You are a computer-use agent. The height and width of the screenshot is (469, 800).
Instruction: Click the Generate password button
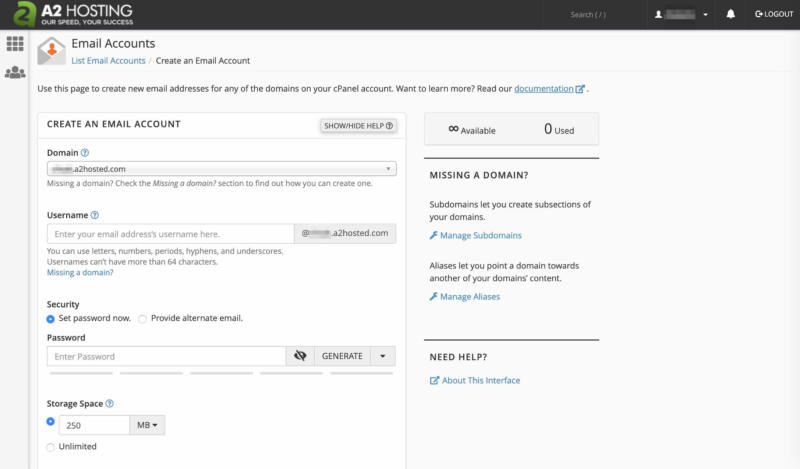click(x=342, y=356)
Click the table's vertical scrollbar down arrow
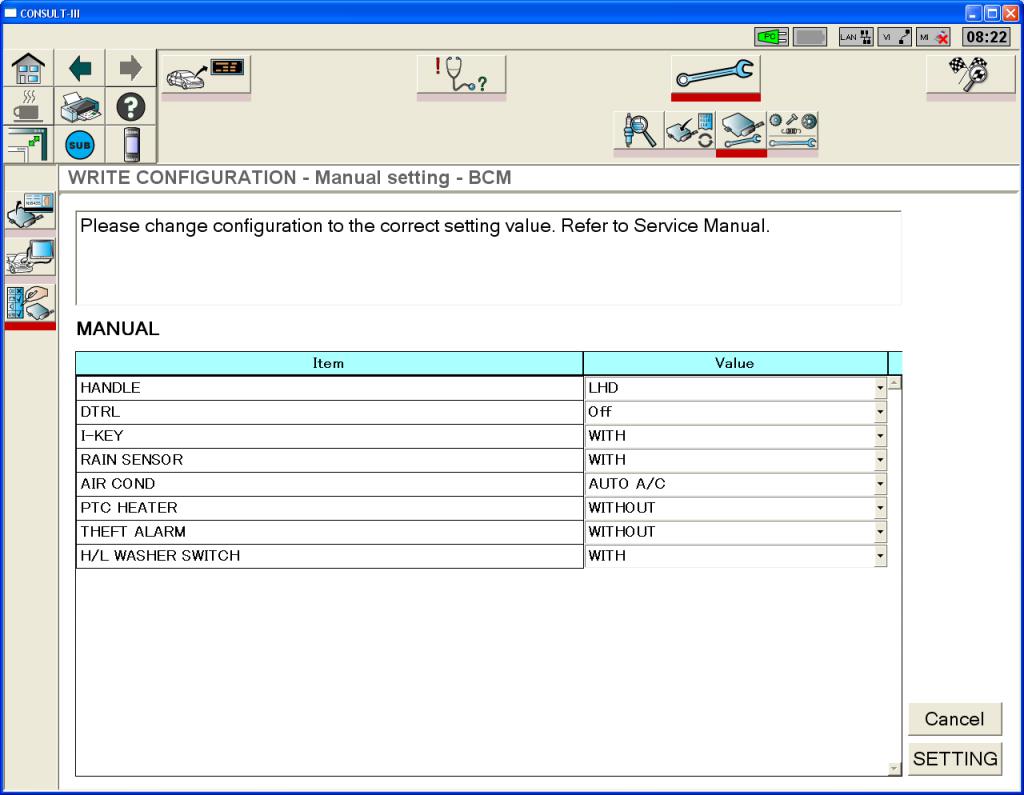The height and width of the screenshot is (795, 1024). (894, 768)
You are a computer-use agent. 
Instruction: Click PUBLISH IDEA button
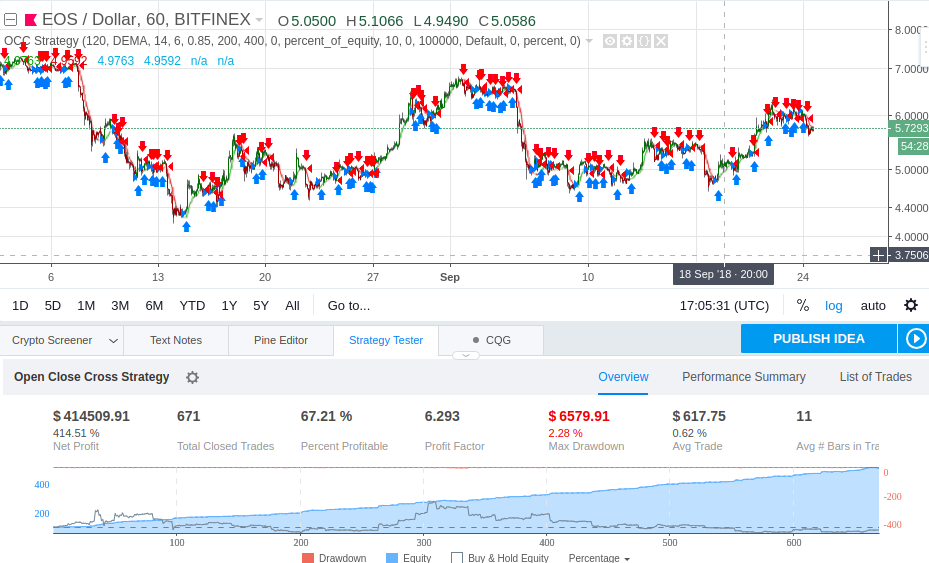click(819, 338)
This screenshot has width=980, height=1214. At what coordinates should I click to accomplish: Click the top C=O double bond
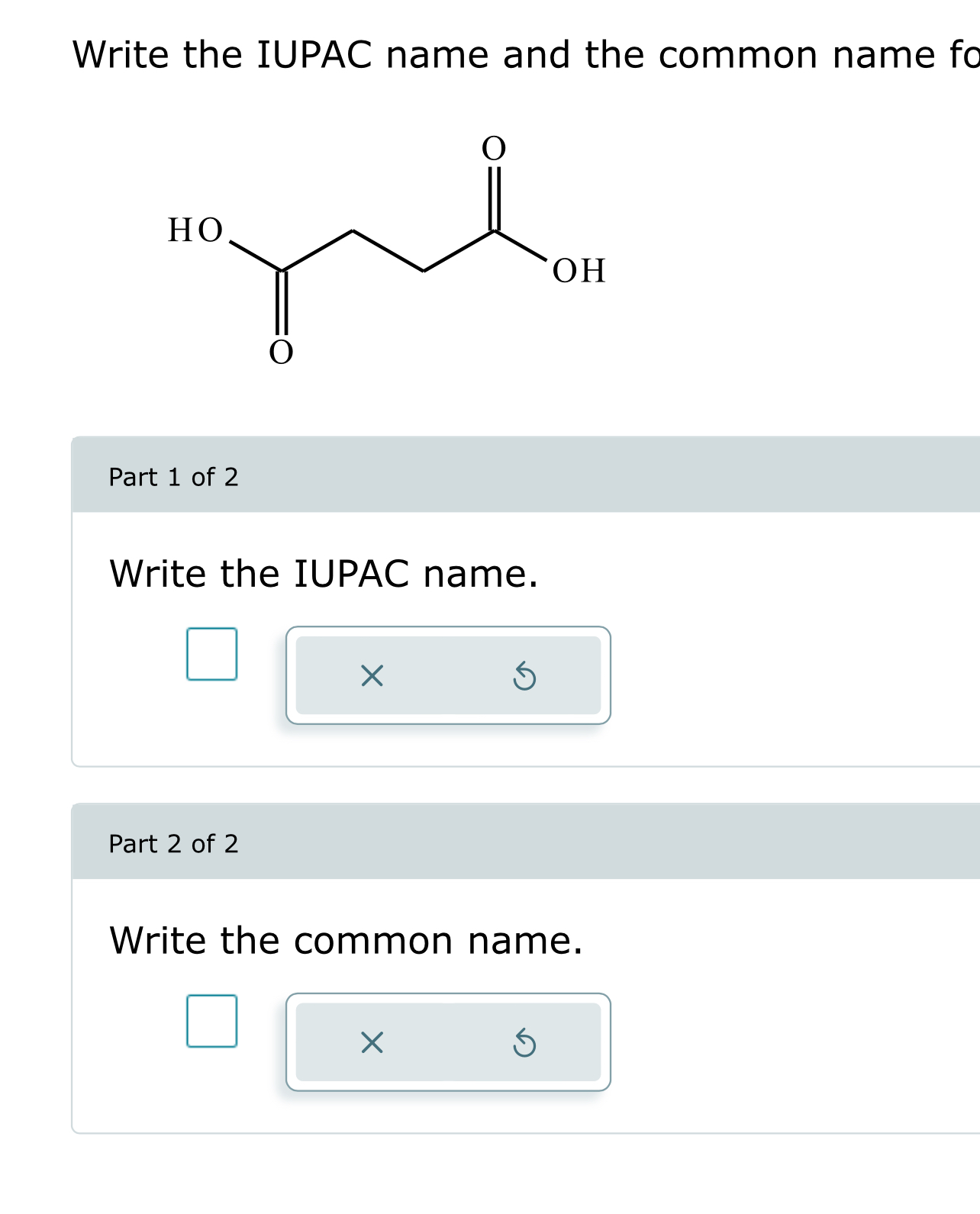click(494, 197)
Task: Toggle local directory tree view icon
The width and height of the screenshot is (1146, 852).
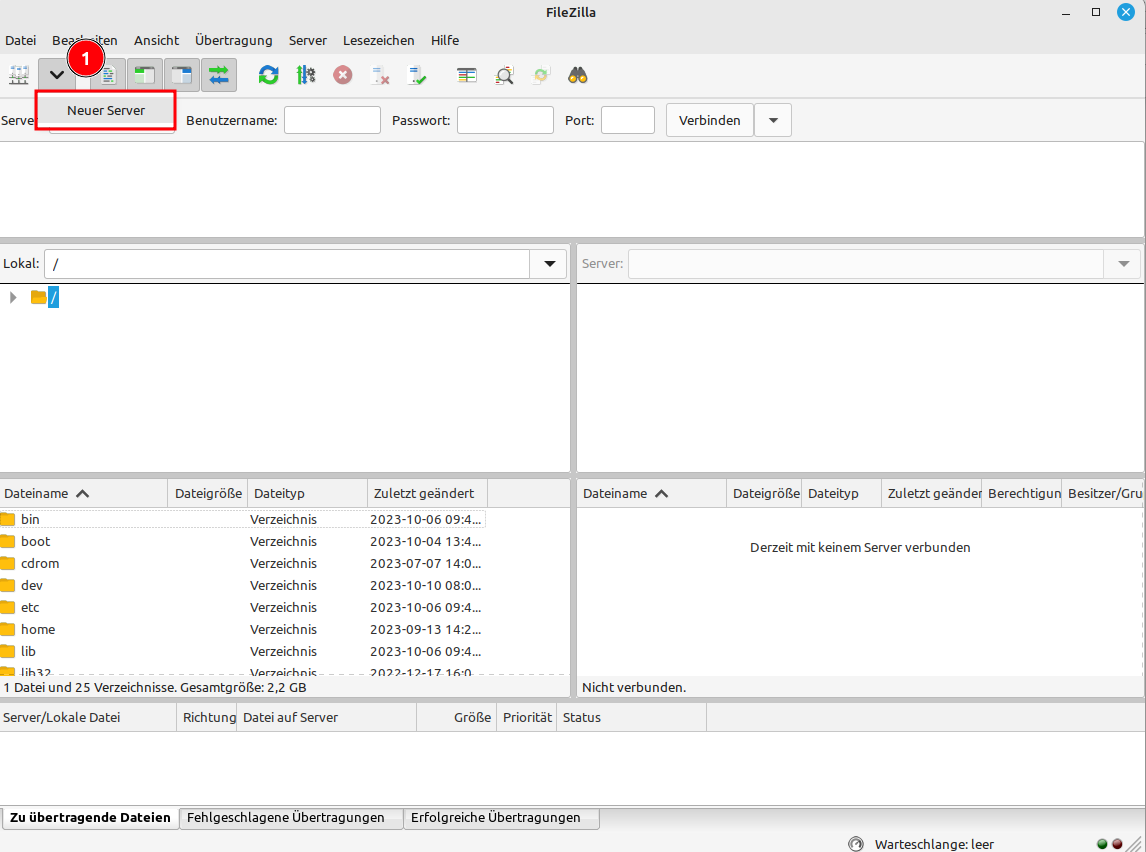Action: pos(145,75)
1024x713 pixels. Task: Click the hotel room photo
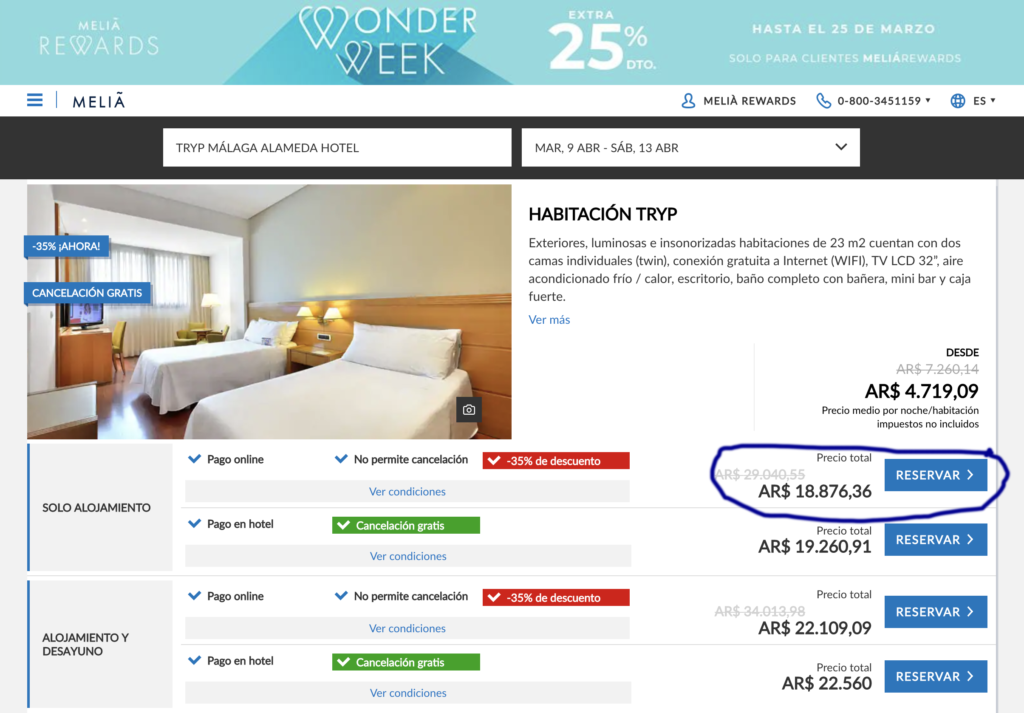coord(269,311)
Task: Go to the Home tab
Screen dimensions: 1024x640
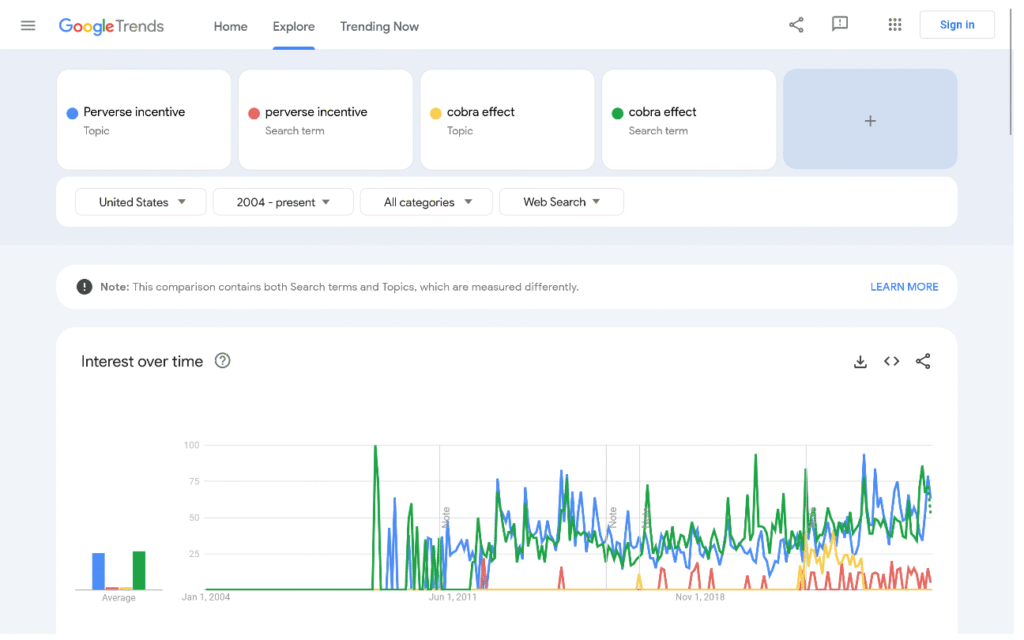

YOUR TASK
Could you set down the records above exactly, skipping any picture?

PROBLEM SOLUTION
You are a computer-use agent. The height and width of the screenshot is (469, 800).
Instruction: Click the Generate password button
click(x=342, y=356)
Click the table's vertical scrollbar down arrow
The height and width of the screenshot is (795, 1024). (894, 768)
You are a computer-use agent. 
Instruction: Click PUBLISH IDEA button
click(819, 338)
This screenshot has width=980, height=1214. At what coordinates should I click to accomplish: Click the top C=O double bond
click(494, 197)
Task: Toggle local directory tree view icon
The width and height of the screenshot is (1146, 852).
Action: pos(145,75)
1024x713 pixels. Task: Click the hotel room photo
coord(269,311)
Task: Go to the Home tab
Screen dimensions: 1024x640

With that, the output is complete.